### THE DATA
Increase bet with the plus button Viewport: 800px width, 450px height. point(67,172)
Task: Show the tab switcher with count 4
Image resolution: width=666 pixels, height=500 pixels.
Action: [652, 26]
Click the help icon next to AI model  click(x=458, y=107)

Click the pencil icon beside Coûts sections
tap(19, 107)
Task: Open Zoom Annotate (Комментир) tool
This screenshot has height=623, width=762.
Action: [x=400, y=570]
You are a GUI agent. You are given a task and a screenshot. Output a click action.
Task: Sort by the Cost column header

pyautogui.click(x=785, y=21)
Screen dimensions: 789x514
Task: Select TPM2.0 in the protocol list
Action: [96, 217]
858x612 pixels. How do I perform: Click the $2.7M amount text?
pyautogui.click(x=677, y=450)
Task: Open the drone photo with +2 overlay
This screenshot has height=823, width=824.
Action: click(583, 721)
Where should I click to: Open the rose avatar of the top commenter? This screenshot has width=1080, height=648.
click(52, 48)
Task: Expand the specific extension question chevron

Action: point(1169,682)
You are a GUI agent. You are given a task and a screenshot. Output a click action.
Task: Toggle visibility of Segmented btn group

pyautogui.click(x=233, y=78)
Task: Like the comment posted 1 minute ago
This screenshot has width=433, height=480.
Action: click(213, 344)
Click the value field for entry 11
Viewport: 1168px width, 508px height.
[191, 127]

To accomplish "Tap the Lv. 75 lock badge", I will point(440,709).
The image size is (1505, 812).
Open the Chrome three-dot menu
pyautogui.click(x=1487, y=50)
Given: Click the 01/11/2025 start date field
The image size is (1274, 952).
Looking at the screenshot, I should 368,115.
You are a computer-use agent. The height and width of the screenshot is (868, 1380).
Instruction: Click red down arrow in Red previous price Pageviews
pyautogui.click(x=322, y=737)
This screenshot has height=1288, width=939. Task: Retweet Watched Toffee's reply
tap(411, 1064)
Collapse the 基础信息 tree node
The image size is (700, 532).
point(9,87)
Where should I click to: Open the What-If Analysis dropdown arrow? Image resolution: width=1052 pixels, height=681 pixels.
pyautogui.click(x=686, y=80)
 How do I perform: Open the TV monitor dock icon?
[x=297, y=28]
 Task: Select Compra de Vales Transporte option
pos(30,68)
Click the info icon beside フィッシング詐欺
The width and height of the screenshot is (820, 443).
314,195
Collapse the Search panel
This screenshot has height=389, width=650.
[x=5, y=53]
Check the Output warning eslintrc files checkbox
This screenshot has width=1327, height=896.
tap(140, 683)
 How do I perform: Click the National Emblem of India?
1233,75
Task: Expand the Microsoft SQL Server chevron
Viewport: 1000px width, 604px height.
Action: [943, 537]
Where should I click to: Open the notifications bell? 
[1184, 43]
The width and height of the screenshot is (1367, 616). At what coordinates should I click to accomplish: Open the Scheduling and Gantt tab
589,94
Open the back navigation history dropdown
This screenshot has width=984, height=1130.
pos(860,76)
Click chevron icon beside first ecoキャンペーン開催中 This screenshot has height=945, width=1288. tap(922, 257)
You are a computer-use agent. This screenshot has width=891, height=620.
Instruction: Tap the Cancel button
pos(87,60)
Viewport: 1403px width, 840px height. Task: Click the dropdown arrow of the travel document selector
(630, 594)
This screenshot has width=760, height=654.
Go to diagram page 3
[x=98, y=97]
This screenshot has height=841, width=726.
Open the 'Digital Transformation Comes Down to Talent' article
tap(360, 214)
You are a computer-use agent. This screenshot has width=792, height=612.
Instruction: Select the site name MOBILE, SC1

### WHAT IS BEING ASKED
Everything in the listing needs to appear again exactly.

### EXERCISE RESULT
Increase bet with the plus button Viewport: 800px width, 450px height. point(67,172)
Task: Show the tab switcher with count 4
Image resolution: width=666 pixels, height=500 pixels.
Action: [652, 26]
Click the help icon next to AI model  click(x=458, y=107)

Click the pencil icon beside Coûts sections
tap(19, 107)
Task: Open Zoom Annotate (Комментир) tool
This screenshot has height=623, width=762.
Action: [x=400, y=570]
You are a GUI agent. You are given a task and a screenshot. Output a click action.
Task: Sort by the Cost column header

pyautogui.click(x=785, y=21)
Screen dimensions: 789x514
Task: Select TPM2.0 in the protocol list
Action: [96, 217]
858x612 pixels. How do I perform: Click the $2.7M amount text?
pyautogui.click(x=677, y=450)
Task: Open the drone photo with +2 overlay
This screenshot has height=823, width=824.
Action: click(583, 721)
Where should I click to: Open the rose avatar of the top commenter? This screenshot has width=1080, height=648.
click(52, 48)
Task: Expand the specific extension question chevron

Action: point(1169,682)
You are a GUI agent. You are given a task and a screenshot. Output a click action.
Task: Toggle visibility of Segmented btn group

pyautogui.click(x=233, y=78)
Task: Like the comment posted 1 minute ago
This screenshot has width=433, height=480.
Action: click(213, 344)
Click the value field for entry 11
Viewport: 1168px width, 508px height.
[191, 127]

To accomplish "Tap the Lv. 75 lock badge", I will point(440,709).
The image size is (1505, 812).
Open the Chrome three-dot menu
pyautogui.click(x=1487, y=50)
Given: Click the 01/11/2025 start date field
The image size is (1274, 952).
Looking at the screenshot, I should 368,115.
You are a computer-use agent. The height and width of the screenshot is (868, 1380).
Instruction: Click red down arrow in Red previous price Pageviews
pyautogui.click(x=322, y=737)
This screenshot has height=1288, width=939. Task: Retweet Watched Toffee's reply
tap(411, 1064)
Collapse the 基础信息 tree node
The image size is (700, 532).
point(9,87)
Where should I click to: Open the What-If Analysis dropdown arrow? Image resolution: width=1052 pixels, height=681 pixels.
pyautogui.click(x=686, y=80)
 How do I perform: Open the TV monitor dock icon?
[x=297, y=28]
 Task: Select Compra de Vales Transporte option
pos(30,68)
Click the info icon beside フィッシング詐欺
The width and height of the screenshot is (820, 443).
314,195
Collapse the Search panel
This screenshot has height=389, width=650.
[x=5, y=53]
Check the Output warning eslintrc files checkbox
This screenshot has width=1327, height=896.
tap(140, 683)
 How do I perform: Click the National Emblem of India?
1233,75
Task: Expand the Microsoft SQL Server chevron
Viewport: 1000px width, 604px height.
Action: [943, 537]
Where should I click to: Open the notifications bell? 
[1184, 43]
The width and height of the screenshot is (1367, 616). At what coordinates should I click to accomplish: Open the Scheduling and Gantt tab
589,94
Open the back navigation history dropdown
This screenshot has width=984, height=1130.
pos(860,76)
Click chevron icon beside first ecoキャンペーン開催中 This screenshot has height=945, width=1288. tap(922, 257)
You are a computer-use agent. This screenshot has width=891, height=620.
Instruction: Tap the Cancel button
pos(87,60)
Viewport: 1403px width, 840px height. Task: Click the dropdown arrow of the travel document selector
(630, 594)
This screenshot has width=760, height=654.
Go to diagram page 3
[x=98, y=97]
This screenshot has height=841, width=726.
Open the 'Digital Transformation Comes Down to Talent' article
tap(360, 214)
You are a computer-use agent. This screenshot has width=792, height=612.
Instruction: Select the site name MOBILE, SC1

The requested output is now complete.